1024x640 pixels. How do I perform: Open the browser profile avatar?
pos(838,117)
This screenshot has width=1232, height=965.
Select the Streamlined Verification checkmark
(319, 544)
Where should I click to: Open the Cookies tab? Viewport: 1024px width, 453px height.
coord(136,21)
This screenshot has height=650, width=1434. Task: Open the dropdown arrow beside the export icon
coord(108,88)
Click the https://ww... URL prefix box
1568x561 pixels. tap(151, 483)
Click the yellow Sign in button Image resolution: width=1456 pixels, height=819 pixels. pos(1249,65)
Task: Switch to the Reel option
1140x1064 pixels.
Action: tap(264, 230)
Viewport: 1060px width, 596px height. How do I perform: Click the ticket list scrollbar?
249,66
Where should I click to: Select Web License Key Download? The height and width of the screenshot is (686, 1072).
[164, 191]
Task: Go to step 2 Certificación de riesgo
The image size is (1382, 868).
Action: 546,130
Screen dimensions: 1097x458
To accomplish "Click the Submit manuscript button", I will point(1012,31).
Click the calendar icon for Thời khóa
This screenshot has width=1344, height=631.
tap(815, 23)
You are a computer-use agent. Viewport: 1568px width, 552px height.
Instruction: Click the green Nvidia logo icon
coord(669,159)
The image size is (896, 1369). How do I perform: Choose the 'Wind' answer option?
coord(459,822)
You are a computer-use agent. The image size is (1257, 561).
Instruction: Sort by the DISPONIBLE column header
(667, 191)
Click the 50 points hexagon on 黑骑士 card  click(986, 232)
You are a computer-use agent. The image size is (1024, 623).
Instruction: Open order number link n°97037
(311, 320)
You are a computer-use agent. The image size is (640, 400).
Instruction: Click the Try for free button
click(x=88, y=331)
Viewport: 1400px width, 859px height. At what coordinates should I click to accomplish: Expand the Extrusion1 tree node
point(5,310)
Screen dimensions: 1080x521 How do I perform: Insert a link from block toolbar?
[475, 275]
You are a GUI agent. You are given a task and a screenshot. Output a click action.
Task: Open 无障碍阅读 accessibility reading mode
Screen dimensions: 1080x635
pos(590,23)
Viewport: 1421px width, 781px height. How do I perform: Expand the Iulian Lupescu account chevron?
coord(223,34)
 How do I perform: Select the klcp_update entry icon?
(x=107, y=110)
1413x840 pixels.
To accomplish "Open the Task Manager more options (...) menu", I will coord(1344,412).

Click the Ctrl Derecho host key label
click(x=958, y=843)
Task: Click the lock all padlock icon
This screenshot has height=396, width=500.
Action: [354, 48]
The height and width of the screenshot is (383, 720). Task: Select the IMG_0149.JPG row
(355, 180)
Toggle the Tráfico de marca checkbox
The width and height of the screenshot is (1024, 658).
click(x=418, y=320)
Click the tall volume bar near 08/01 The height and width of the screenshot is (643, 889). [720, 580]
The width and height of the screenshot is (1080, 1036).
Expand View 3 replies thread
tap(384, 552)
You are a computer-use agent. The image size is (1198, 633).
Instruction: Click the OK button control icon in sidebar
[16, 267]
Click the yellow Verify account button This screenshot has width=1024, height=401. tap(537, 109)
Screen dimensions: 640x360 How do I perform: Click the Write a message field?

--- What you are asked to do ---
Reproduce all the rows above with "Screen dimensions" changed to "Screen size" wherever it appears, leaving everything else as it is.

--- Expected output ---
1024x640 pixels. How do I perform: Open the browser profile avatar?
pos(838,117)
This screenshot has width=1232, height=965.
Select the Streamlined Verification checkmark
(319, 544)
Where should I click to: Open the Cookies tab? Viewport: 1024px width, 453px height.
coord(136,21)
This screenshot has height=650, width=1434. Task: Open the dropdown arrow beside the export icon
coord(108,88)
Click the https://ww... URL prefix box
1568x561 pixels. tap(151, 483)
Click the yellow Sign in button Image resolution: width=1456 pixels, height=819 pixels. pos(1249,65)
Task: Switch to the Reel option
1140x1064 pixels.
Action: tap(264, 230)
Viewport: 1060px width, 596px height. How do I perform: Click the ticket list scrollbar?
249,66
Where should I click to: Select Web License Key Download? The height and width of the screenshot is (686, 1072).
[164, 191]
Task: Go to step 2 Certificación de riesgo
The image size is (1382, 868).
Action: 546,130
Screen size: 1097x458
To accomplish "Click the Submit manuscript button", I will point(1012,31).
Click the calendar icon for Thời khóa
This screenshot has width=1344, height=631.
tap(815, 23)
You are a computer-use agent. Viewport: 1568px width, 552px height.
Instruction: Click the green Nvidia logo icon
coord(669,159)
The image size is (896, 1369). How do I perform: Choose the 'Wind' answer option?
coord(459,822)
You are a computer-use agent. The image size is (1257, 561).
Instruction: Sort by the DISPONIBLE column header
(667, 191)
Click the 50 points hexagon on 黑骑士 card  click(986, 232)
You are a computer-use agent. The image size is (1024, 623).
Instruction: Open order number link n°97037
(311, 320)
You are a computer-use agent. The image size is (640, 400).
Instruction: Click the Try for free button
click(x=88, y=331)
Viewport: 1400px width, 859px height. At what coordinates should I click to accomplish: Expand the Extrusion1 tree node
point(5,310)
Screen size: 1080x521 How do I perform: Insert a link from block toolbar?
[475, 275]
You are a GUI agent. You are given a task and a screenshot. Output a click action.
Task: Open 无障碍阅读 accessibility reading mode
Screen size: 1080x635
pos(590,23)
Viewport: 1421px width, 781px height. How do I perform: Expand the Iulian Lupescu account chevron?
coord(223,34)
 How do I perform: Select the klcp_update entry icon?
(x=107, y=110)
1413x840 pixels.
To accomplish "Open the Task Manager more options (...) menu", I will coord(1344,412).

Click the Ctrl Derecho host key label
click(x=958, y=843)
Task: Click the lock all padlock icon
This screenshot has height=396, width=500.
Action: [354, 48]
The height and width of the screenshot is (383, 720). Task: Select the IMG_0149.JPG row
(355, 180)
Toggle the Tráfico de marca checkbox
The width and height of the screenshot is (1024, 658).
click(x=418, y=320)
Click the tall volume bar near 08/01 The height and width of the screenshot is (643, 889). [720, 580]
The width and height of the screenshot is (1080, 1036).
Expand View 3 replies thread
tap(384, 552)
You are a computer-use agent. The image size is (1198, 633).
Instruction: Click the OK button control icon in sidebar
[16, 267]
Click the yellow Verify account button This screenshot has width=1024, height=401. tap(537, 109)
Screen size: 640x360 How do I perform: Click the Write a message field?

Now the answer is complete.